HRW urges Egypt to halt executions of Arab Sharkas cell defendants
International rights watchdog Human Rights Watch urged Egypt to halt the execution of six men sentenced to death by a military court in the case known as the Arab Sharkas Cell, calling for their referral to a civilian court in a statement issued Saturday.
Last October, a military court sentenced seven people to death for leading and being part of a cell affiliated with militant group Ansar Beit al-Maqdes (now Province of Sinai). One of the defendants was sentenced to death in absentia. The court also sentenced two more defendants to life in prison in the same case.
The military prosecution accused the defendants of planning and executing an armed attack on a bus transporting soldiers in Cairo’s Amiriya district on March 13, 2014, which resulted in the death of a sergeant in the Armed Forces.
Two days later, another attack killed six soldiers at a military police checkpoint in the Musturud area of southern Cairo. On March 19, a brigadier and a colonel in the Armed Forces were killed when the Armed Forces raided an abandoned warehouse in Ezbet Arab Sharkas in Qalyubia, which gave the group the name “Arab Sharkas cell.”

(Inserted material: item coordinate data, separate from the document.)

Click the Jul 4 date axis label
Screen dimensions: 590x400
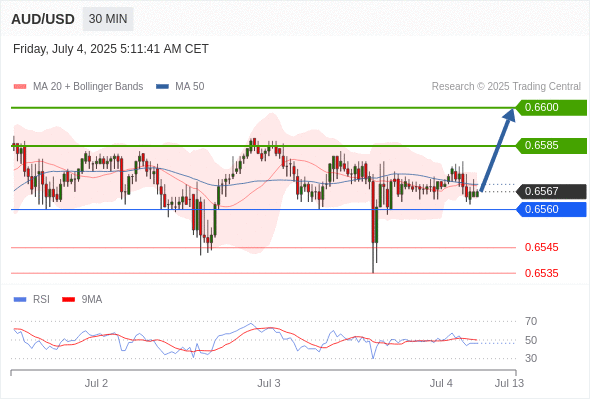441,383
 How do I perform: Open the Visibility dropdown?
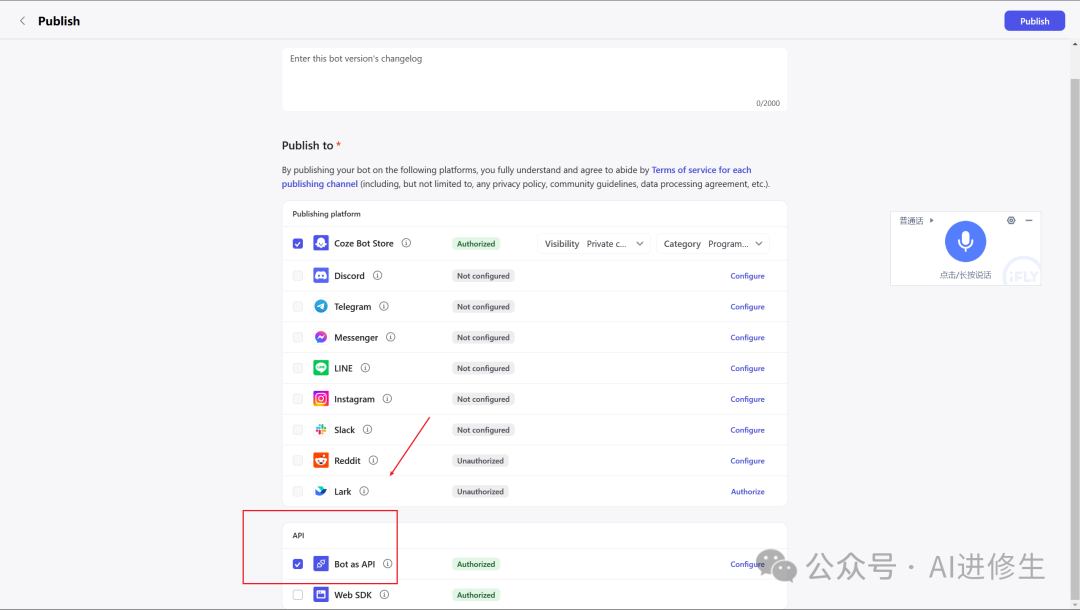pyautogui.click(x=594, y=244)

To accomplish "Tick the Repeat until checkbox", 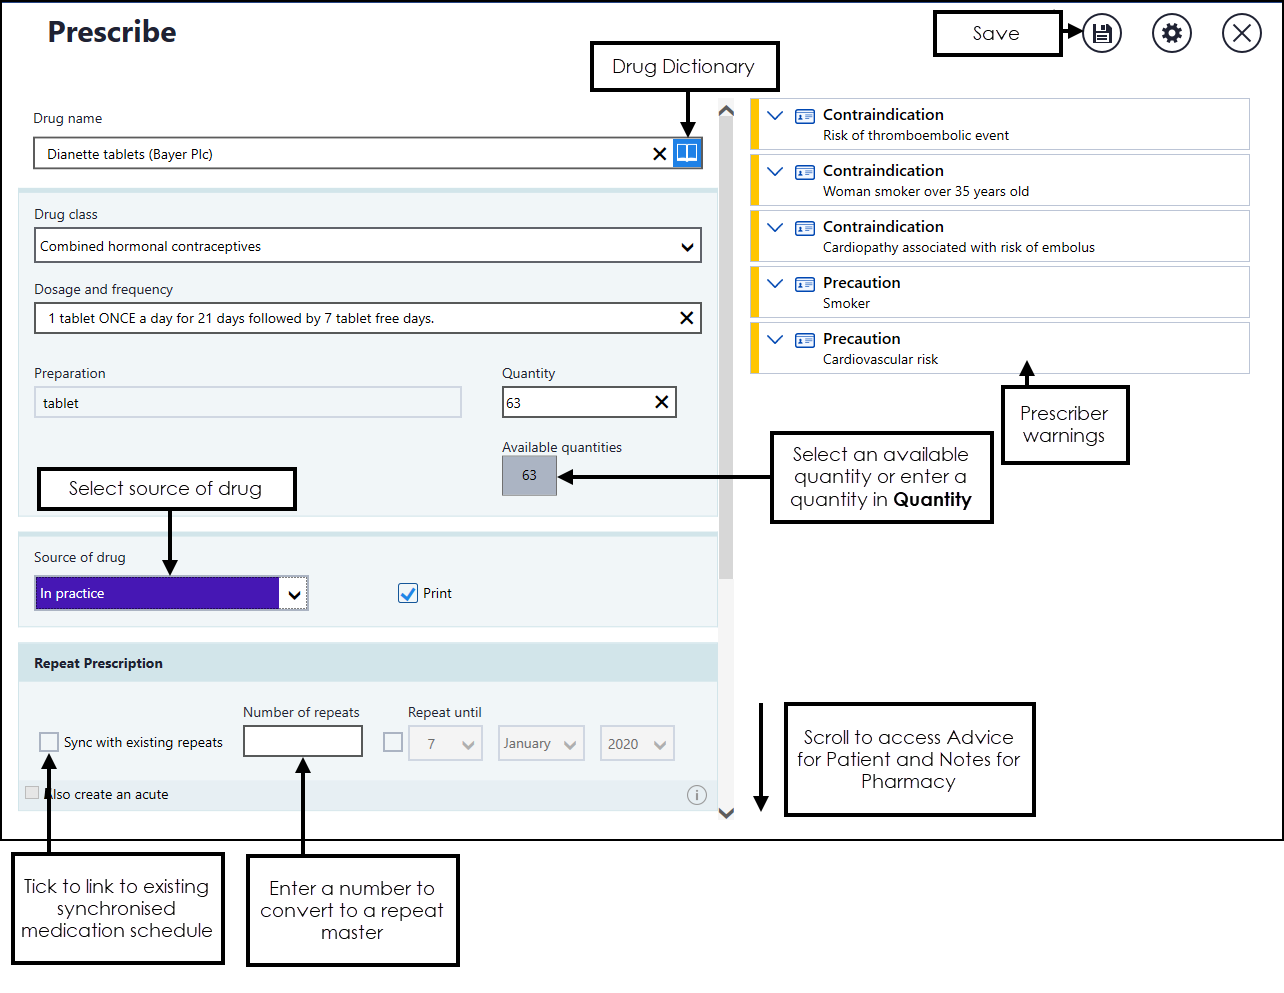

HRW cites the defendants’ families and lawyer Ahmed Helmy, who say that three of the men were arrested months before the attacks and remained in detention and so could not have participated in any of them.
The rights group says Mohamed Bakry, Hani Amer, and Mohamed Afifi were arrested in late 2013, citing Helmy who was allegedly hired by their families in January 2014. HRW also obtained copies of telegrams that Amer and Bakry’s families sent to prosecutors in December 2013 requesting information about the two men, the statement said.

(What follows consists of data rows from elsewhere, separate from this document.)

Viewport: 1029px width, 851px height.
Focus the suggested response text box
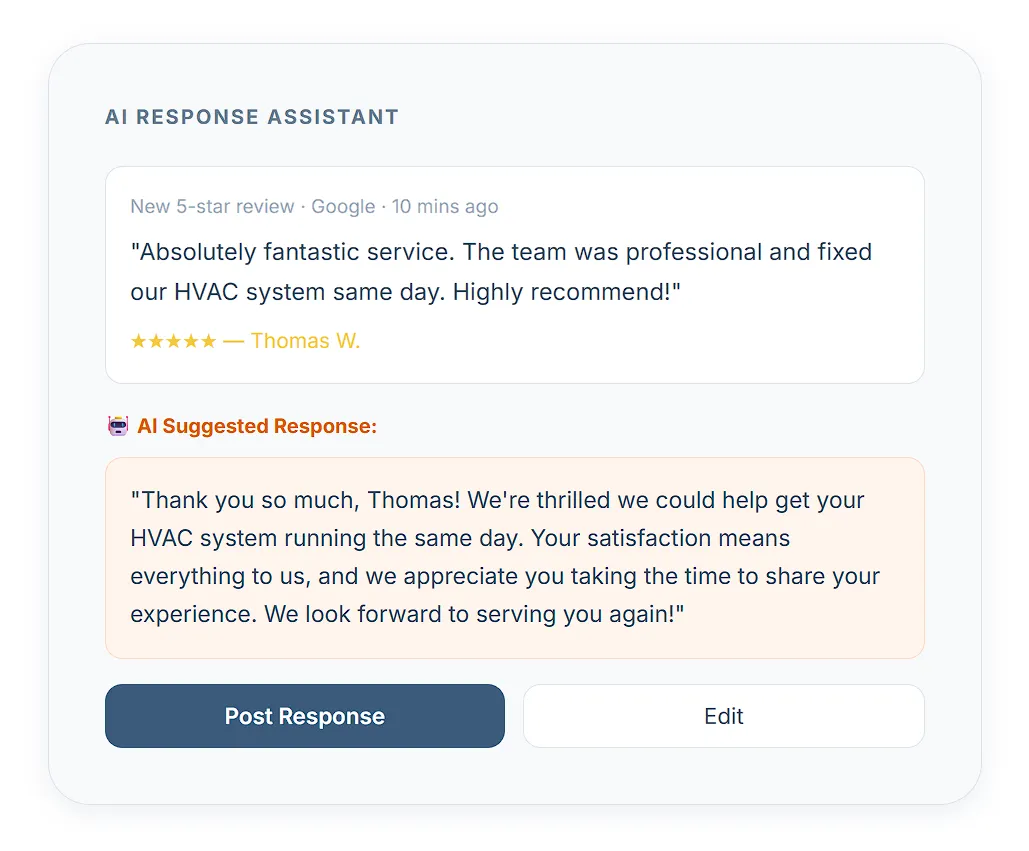click(514, 558)
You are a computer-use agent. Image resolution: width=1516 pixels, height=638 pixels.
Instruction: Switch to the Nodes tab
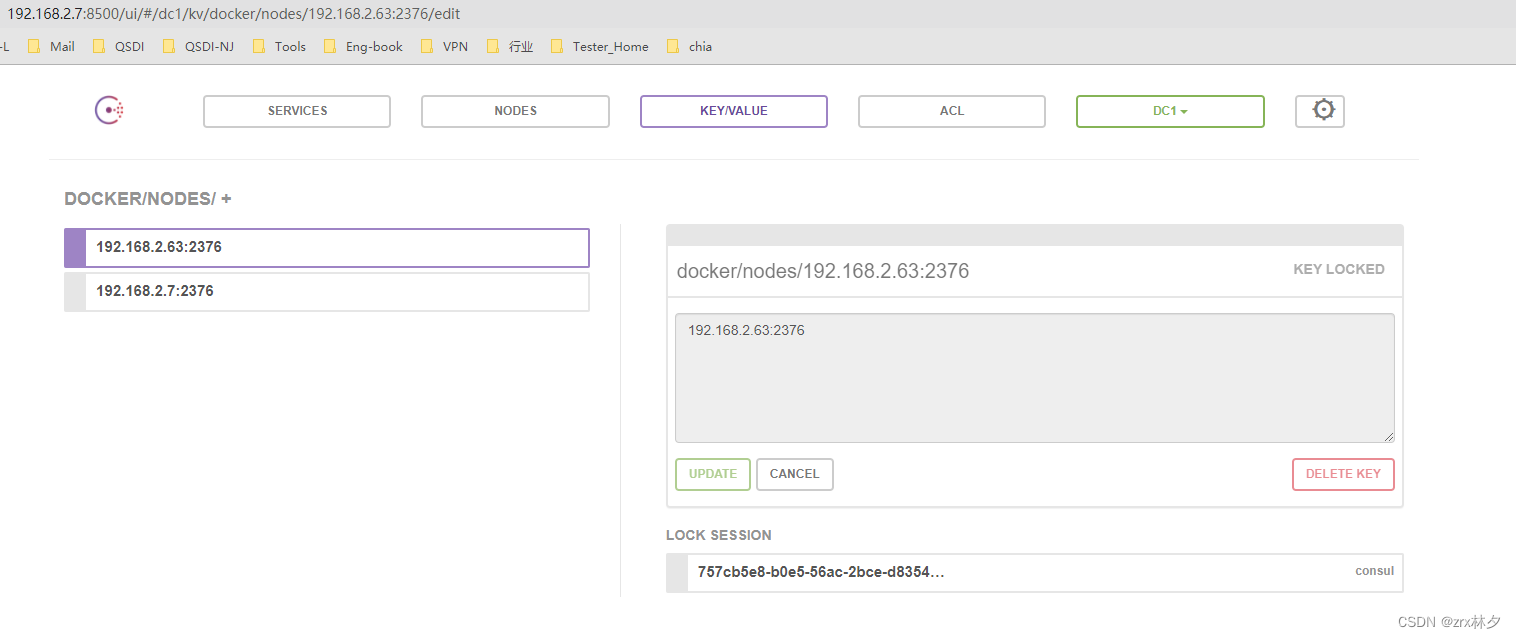click(x=515, y=111)
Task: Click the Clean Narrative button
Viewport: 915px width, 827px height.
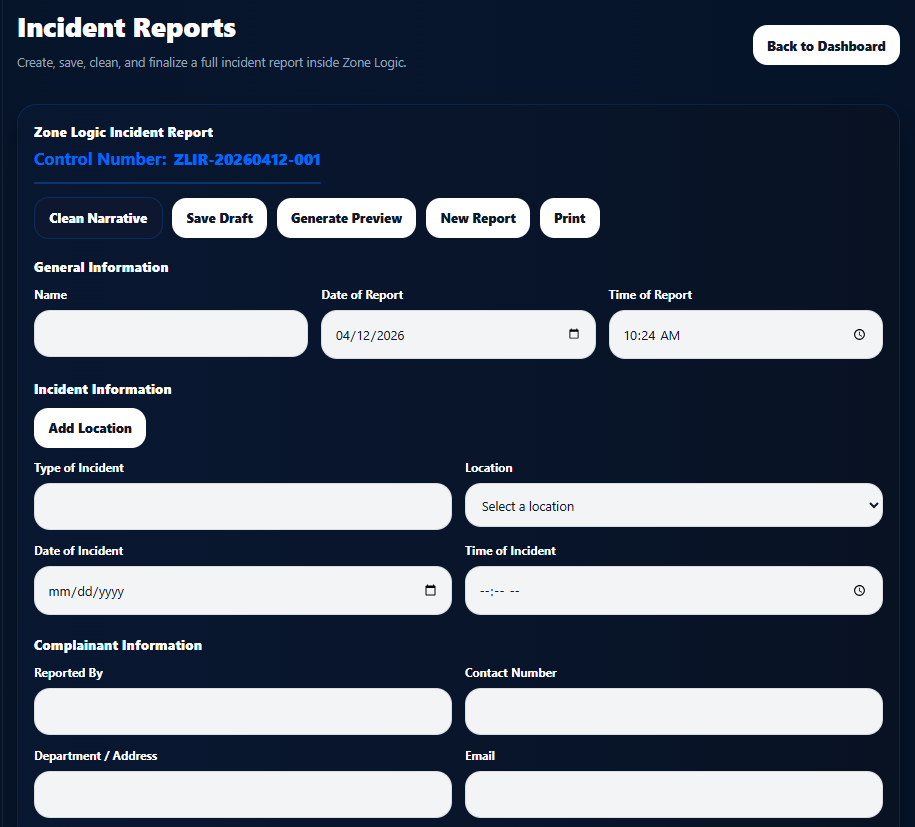Action: [x=98, y=218]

“Egypt’s courts have routinely abandoned due process, but if these executions go ahead it will represent an egregious new low,” Sarah Leah Whitson, Middle East and North Africa director, said. “Civilians should never face trial before military courts or face execution as a result.”
Defense Minister Sedky Sobhy upheld all seven death sentences last month, turning down an appeal.
“It is outrageous that these six men face execution in Egypt after such a flawed judicial process,” Whitson said.
The Interior Ministry announced the execution of Mahmoud Hassan Ramadan, convicted of throwing a teenager to his death off a rooftop in Alexandria’s Sidi Gaber neighborhood in July 2013.
Ramadan was executed after he was found guilty of throwing teenagers off a rooftop during protests by the Muslim Brotherhood, the ministry said. This was the first death sentence to be carried out in violence that occurred in the aftermath of Mohamed Morsi’s ouster in July 2013.